Information shown below:
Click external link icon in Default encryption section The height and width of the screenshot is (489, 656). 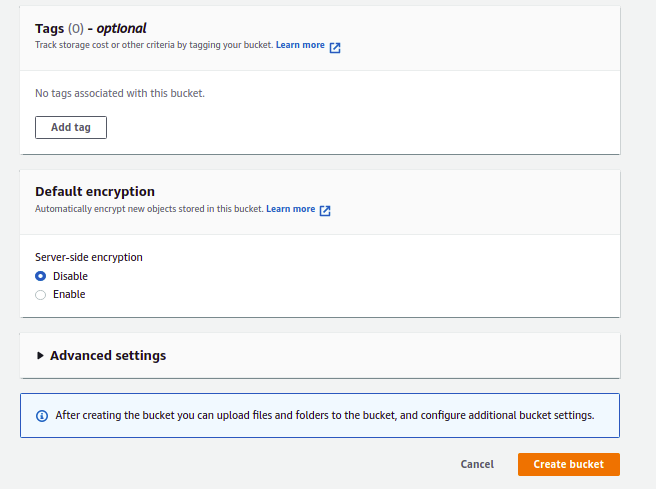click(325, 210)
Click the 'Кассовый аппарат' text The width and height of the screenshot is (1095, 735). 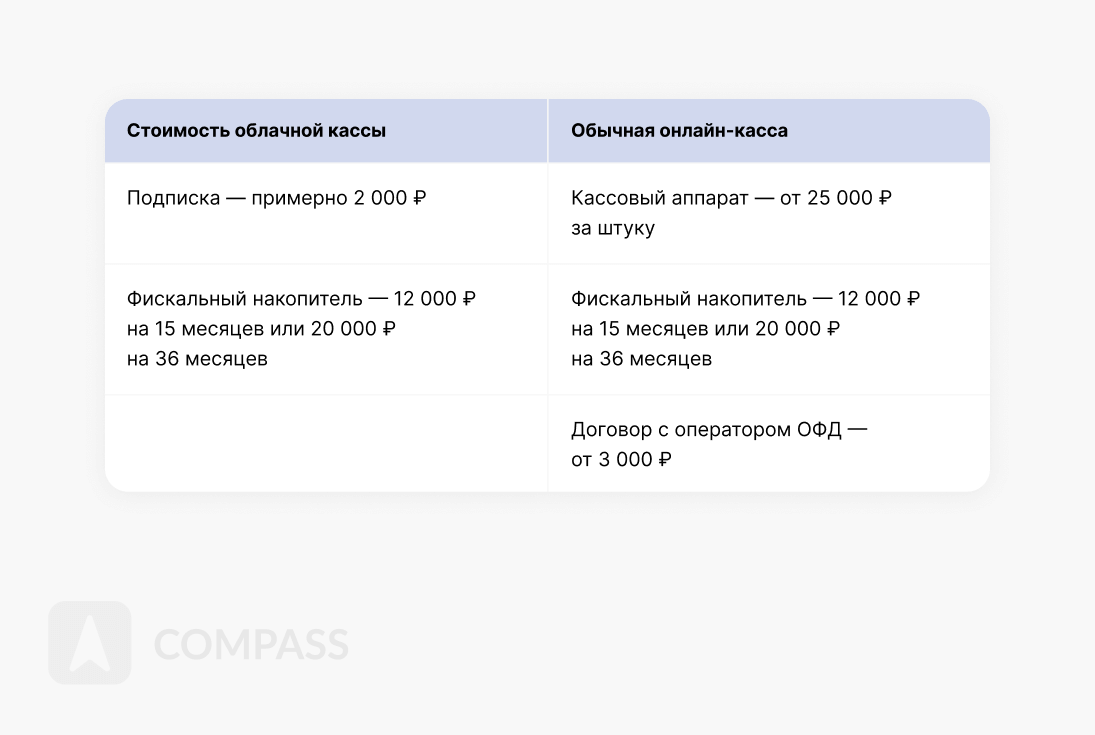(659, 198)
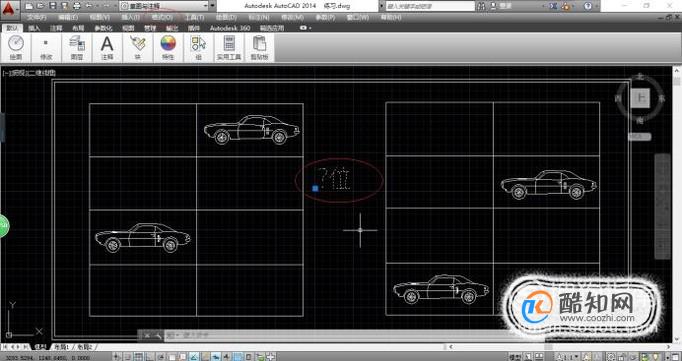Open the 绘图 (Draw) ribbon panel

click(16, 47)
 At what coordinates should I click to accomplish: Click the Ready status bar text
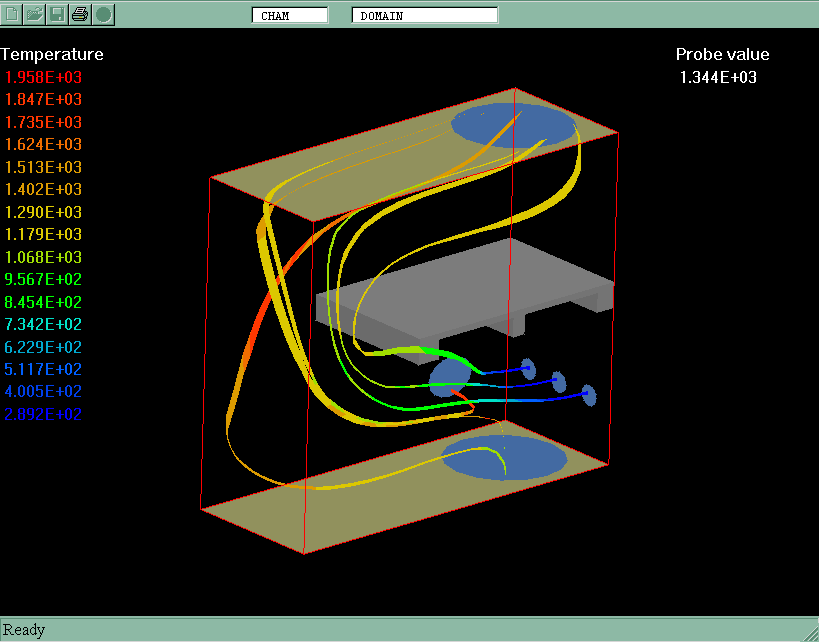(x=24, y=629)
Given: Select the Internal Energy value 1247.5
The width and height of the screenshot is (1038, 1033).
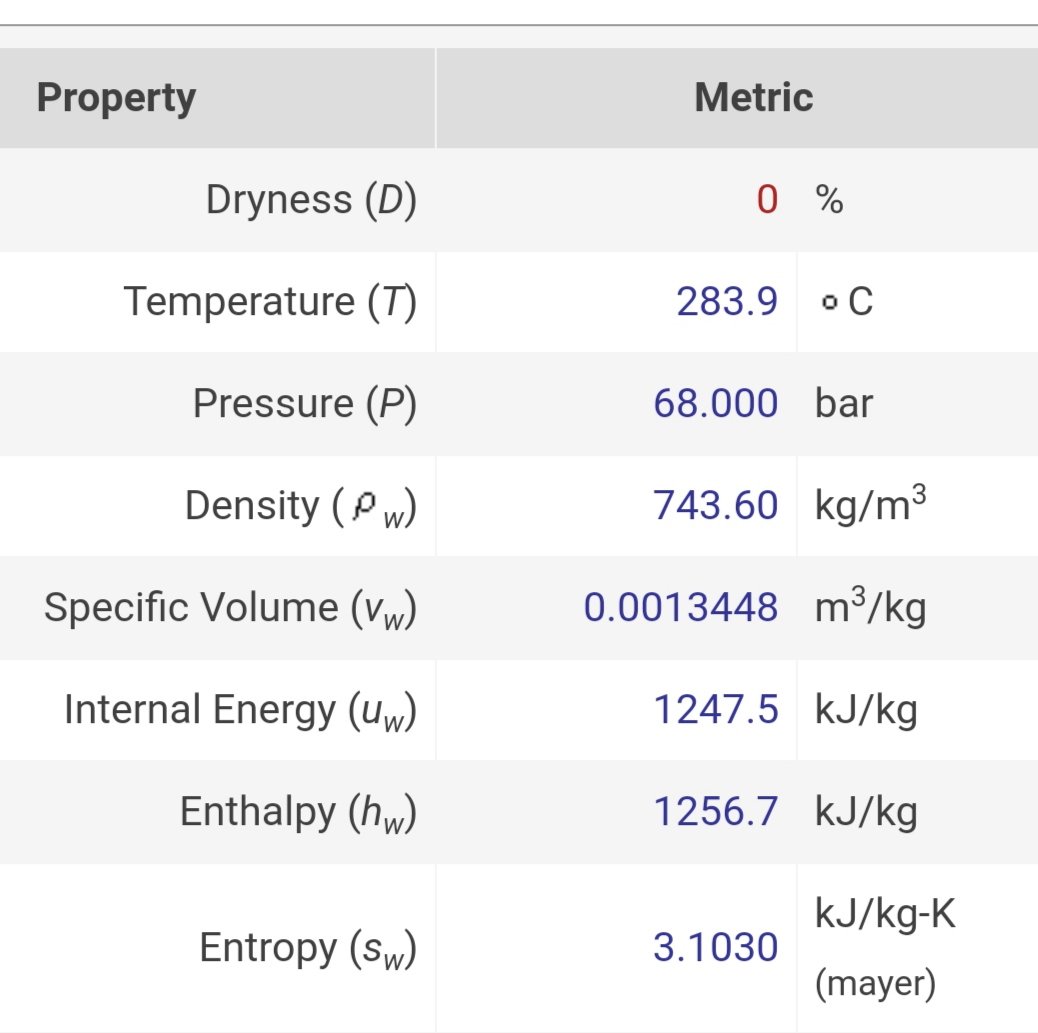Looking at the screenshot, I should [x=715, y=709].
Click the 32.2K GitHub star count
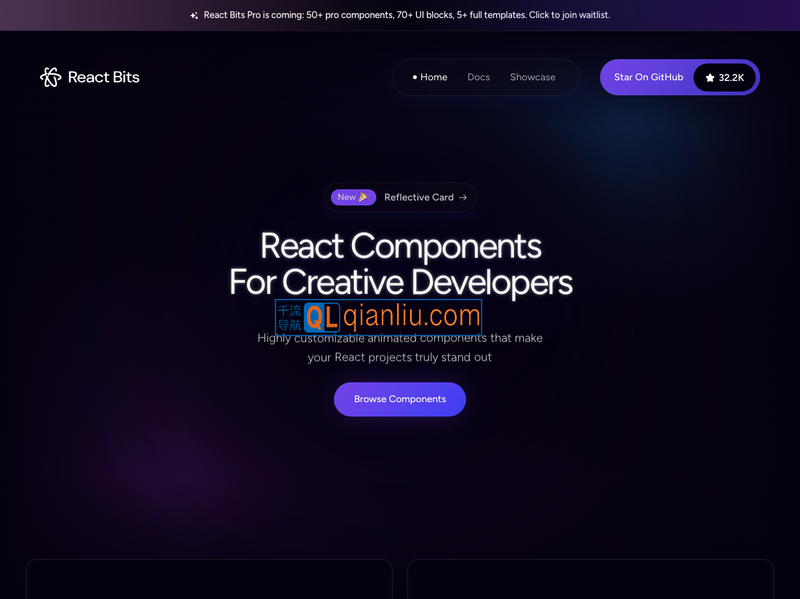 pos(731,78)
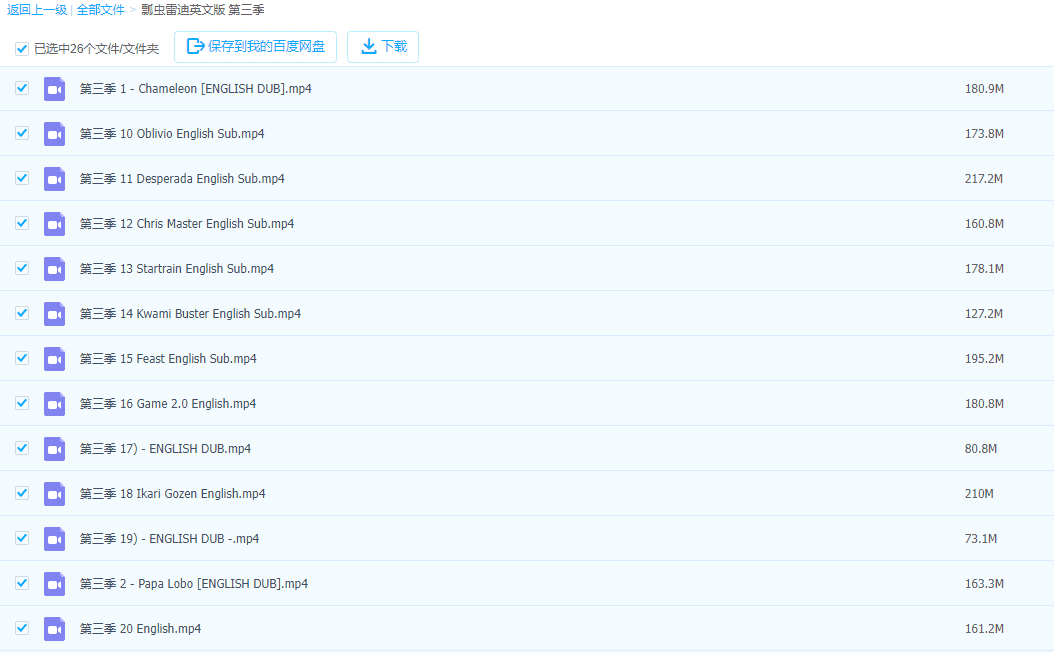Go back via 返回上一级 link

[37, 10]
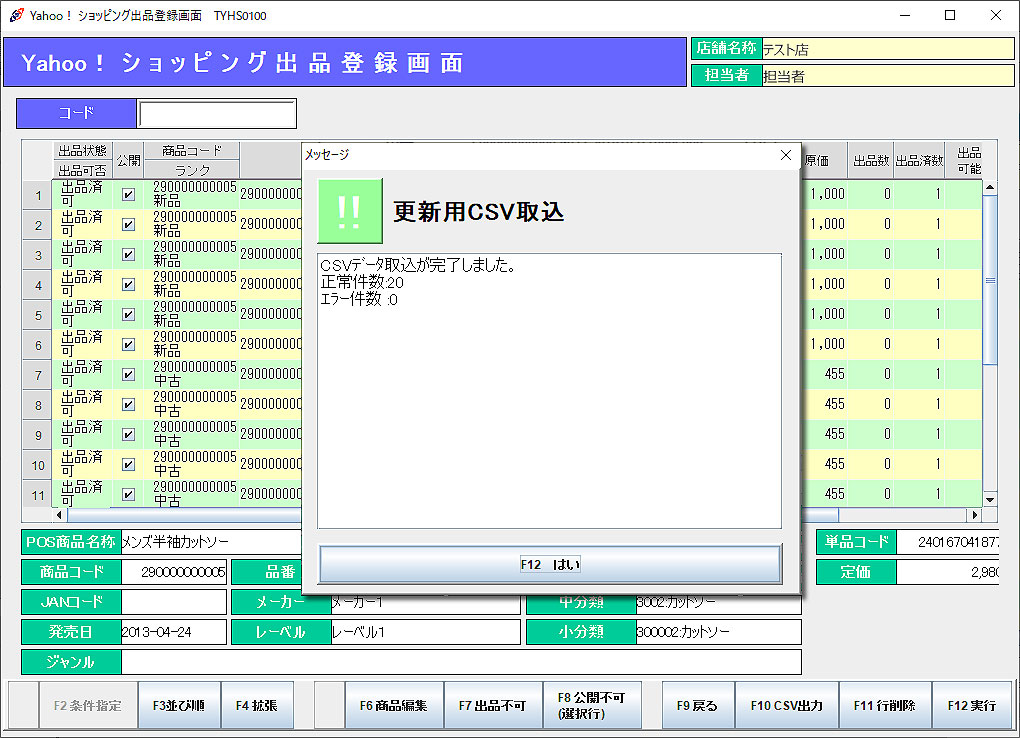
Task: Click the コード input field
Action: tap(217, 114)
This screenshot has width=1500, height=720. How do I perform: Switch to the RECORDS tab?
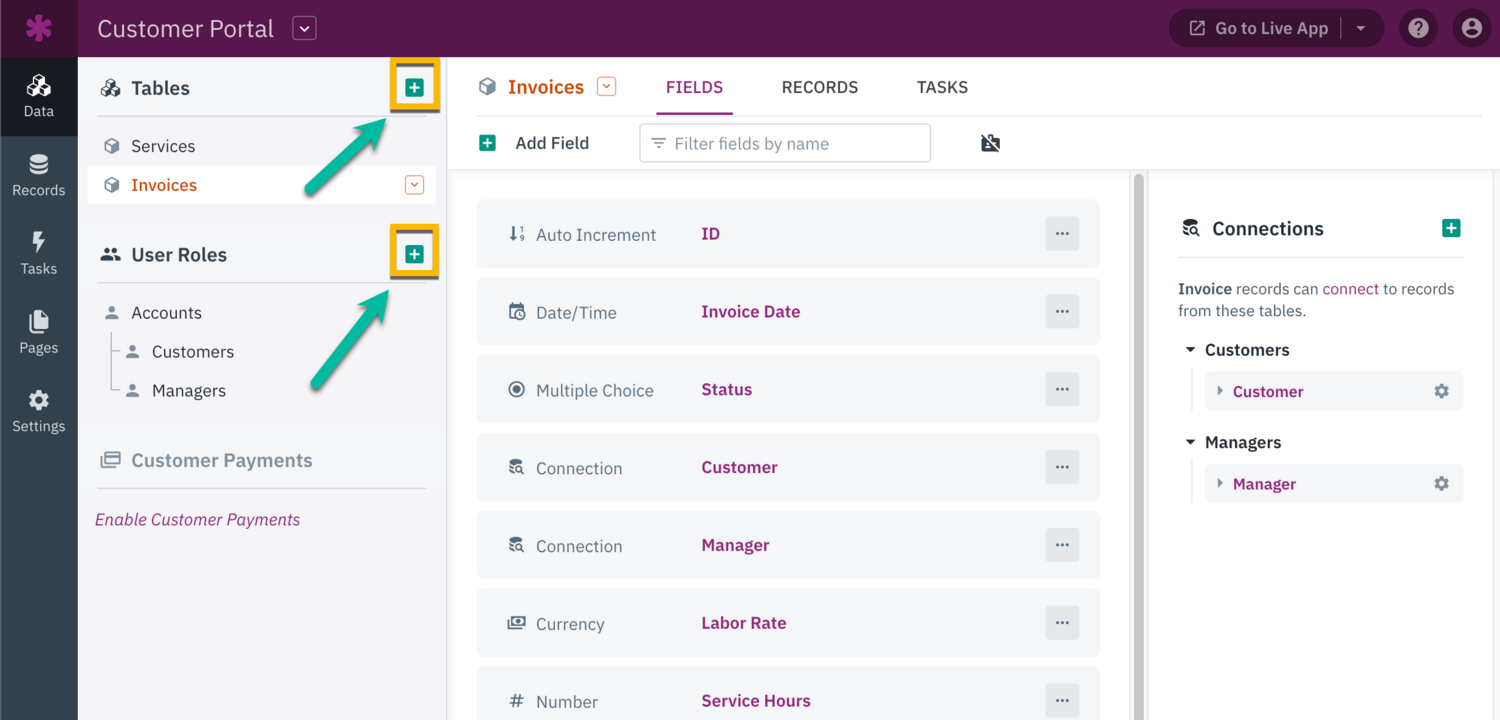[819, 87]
End of Information shown.
Work order ->
Word for word, please, restate the lines of the listing from the one holding "Given: Select the" down to the last line, leaving out any pictures.

Expected answer ->
Given: Select the Internal Energy value 1247.5
The width and height of the screenshot is (1038, 1033).
Looking at the screenshot, I should [x=715, y=709].
Click the 32.2K GitHub star count
 pos(731,78)
Go back via 返回上一级 link

[37, 10]
Task: Click the コード input field
Action: tap(217, 114)
This screenshot has width=1500, height=720. How do I perform: Switch to the RECORDS tab?
[819, 87]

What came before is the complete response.